With the increase in the use of technology in the
workplace, there has been a resulting and exponential rise in costs associated
with managing and maintaining electronic information. More companies are utilizing alternative
means of communication (such as social media sites, twitter, and instant
messaging), along with additional tools to communicate (such as iPads and
smartphones), thereby increasing the quantity of information that is captured
and maintained by an organization.
The amount of discoverable information today
dwarfs what would have once been maintained by an organization a decade
ago. Tiny flash drives used today can
store up to 64 gigabytes of information as compared with an IBM laptop from
2002 that contained 20 gigabytes of storage.
Unfortunately, despite the tremendous advances we have witnessed in
methods of electronic communication, courts and litigants have been unable to
keep up with the advances of technology and the increase in the volume and
costs associated with identifying and producing discoverable information.
On
February 24, 2012, the Honorable Andrew Peck, U.S. Magistrate Judge for the
Southern District of New York, issued a 26-page opinion and order in Da Silva Moore v. Publicis Groupe & MSL
Group, No. 11-cv-01279 (S.D.N.Y.), which some lawyers and electronic
discovery experts have called “ground breaking” and a “game changer” in
addressing how new technologies have changed how organizations collect and
produce discoverable information in litigation.
In particular, the court’s opinion concerned the use of
computer-assisted or “predictive” coding in connection with the collection and
production of information. The
plaintiffs in the action, who alleged violations of the Equal Pay Act and the
Fair Labor Standards Act, objected to the court’s adoption of the defendants’

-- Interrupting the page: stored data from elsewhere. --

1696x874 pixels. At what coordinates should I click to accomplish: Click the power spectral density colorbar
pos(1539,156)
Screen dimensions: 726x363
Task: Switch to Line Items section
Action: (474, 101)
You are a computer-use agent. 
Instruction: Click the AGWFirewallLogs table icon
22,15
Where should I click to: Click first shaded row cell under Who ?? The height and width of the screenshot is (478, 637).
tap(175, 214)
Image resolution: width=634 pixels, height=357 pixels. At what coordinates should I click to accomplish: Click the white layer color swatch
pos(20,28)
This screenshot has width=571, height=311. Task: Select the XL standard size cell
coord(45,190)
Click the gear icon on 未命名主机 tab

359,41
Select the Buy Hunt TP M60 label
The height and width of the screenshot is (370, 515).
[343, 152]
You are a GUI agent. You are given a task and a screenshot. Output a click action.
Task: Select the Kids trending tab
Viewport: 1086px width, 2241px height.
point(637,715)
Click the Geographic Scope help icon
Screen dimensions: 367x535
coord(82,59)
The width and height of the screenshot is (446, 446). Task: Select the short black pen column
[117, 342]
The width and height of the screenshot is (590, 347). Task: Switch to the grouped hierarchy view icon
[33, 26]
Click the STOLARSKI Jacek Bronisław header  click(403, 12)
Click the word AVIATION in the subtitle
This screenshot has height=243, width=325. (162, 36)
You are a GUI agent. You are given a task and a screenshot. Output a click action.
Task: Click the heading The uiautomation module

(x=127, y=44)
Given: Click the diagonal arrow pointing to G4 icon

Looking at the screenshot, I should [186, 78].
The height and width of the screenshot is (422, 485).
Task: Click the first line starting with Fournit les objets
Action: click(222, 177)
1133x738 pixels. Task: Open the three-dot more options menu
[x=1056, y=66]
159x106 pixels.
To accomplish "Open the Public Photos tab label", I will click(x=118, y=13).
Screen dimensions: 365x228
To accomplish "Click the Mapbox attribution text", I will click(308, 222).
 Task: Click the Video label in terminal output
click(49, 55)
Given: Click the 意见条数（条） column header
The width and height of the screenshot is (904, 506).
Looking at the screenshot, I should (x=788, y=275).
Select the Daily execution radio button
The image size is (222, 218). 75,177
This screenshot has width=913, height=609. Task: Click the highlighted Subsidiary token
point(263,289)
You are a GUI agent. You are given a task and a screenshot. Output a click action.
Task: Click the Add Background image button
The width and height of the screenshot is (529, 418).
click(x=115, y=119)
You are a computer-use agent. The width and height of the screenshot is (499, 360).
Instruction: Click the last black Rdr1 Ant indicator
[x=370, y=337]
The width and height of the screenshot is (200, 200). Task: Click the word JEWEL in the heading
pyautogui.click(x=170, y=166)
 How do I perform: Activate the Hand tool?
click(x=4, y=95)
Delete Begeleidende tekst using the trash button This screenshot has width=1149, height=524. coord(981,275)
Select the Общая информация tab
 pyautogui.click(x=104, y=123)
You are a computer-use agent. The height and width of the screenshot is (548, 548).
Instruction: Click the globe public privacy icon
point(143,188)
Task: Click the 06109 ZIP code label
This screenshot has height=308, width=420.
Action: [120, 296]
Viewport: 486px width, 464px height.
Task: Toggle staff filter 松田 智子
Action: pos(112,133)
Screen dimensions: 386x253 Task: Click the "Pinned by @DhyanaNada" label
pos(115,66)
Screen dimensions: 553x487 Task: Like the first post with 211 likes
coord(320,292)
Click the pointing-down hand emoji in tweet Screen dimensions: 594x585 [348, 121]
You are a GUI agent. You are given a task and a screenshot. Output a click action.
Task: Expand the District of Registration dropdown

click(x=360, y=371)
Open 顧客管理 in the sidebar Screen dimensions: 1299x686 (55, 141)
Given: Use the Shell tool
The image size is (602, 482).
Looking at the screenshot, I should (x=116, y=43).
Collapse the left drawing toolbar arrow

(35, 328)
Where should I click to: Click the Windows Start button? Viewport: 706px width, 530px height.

use of predictive coding to determine which electronic documents would be
“relevant” and, thus, produced in the action.
Importantly, the court did not require
that the parties use predictive coding; rather, the parties initially agreed to
use predictive coding in its case management order, which the court attached as
an exhibit to its decision. Rather, the
issue in the decision involved a dispute over whether the review, culling, and
production of approximately three million electronic documents was
appropriate. The plaintiffs argued that
the vendor’s predictive coding software and the method the defendants proposed
to “educate” the software would not yield the appropriate relevant information
for the case. The defendants argued that
the volume of information was too large to use traditional methods such as
manual page-by-page document review to cull and identify relevant
information. Additionally, the defendants
argued that traditional methods were no better, and in most cases, worse at
identifying relevant information; therefore, predictive coding would result in
a more fulsome production of relevant information.
Judge Peck’s ruling—presently on review before
United States District Judge Andrew Carter—was in favor of the defendants’ use
of predictive coding. In his decision,
the judge set forth guidelines based on his understanding of how predictive
coding should be employed. Specifically,
the court provided a definition of predictive coding or computer-assisted
coding as “tools … that use sophisticated algorithms to enable the computer to
determine relevance, based on interaction with (i.e., training by) a human
reviewer.” Feb. 24, 2012 Op. and Order
at 3.
Transparency and cooperation were two key
elements that Judge Peck noted as being dispositive in reaching his decision
that predictive coding in the case was appropriate and was not simply made
using a vendor’s black box. Judge Peck
also noted that creation of the information to be used in connection with the
predictive coding software involved accumulating a “seed set” of documents from
search terms, other documents, and the parties’ input. Judge Peck advised that the parties would
have to cooperate to develop a transparent process, jointly select search terms
to aid the software, share the coding of the initial documents that would allow
the program to make its relevance determinations, and review the test results
of documents deemed not relevant to determine if the software’s determinations
were accurate.
Judge Peck is considered already well-versed in
electronic discovery issues, having previously written on predictive coding in
legal technical articles. Moreover, the
judge had stated in prior written opinions that he would consider its use in
the appropriate case because, as he noted, statistical surveys had found that
manual review was no better in identifying and producing responsive
information. In the present case,
however, the court noted the lack of judicial authorities who have endorsed or
condoned a party’s use of predictive coding:
To my knowledge, no
reported case (federal or state) has ruled on the use of computer-assisted
coding. While anecdotally it appears
that some lawyers are using predictive coding technology, it also appears that
many lawyers (and their clients) are waiting for a judicial decision approving
of computer-assisted review.
***
This judicial opinion now recognizes that computer-assisted review is an
acceptable way to search for relevant [electronic stored information (“ESI”)]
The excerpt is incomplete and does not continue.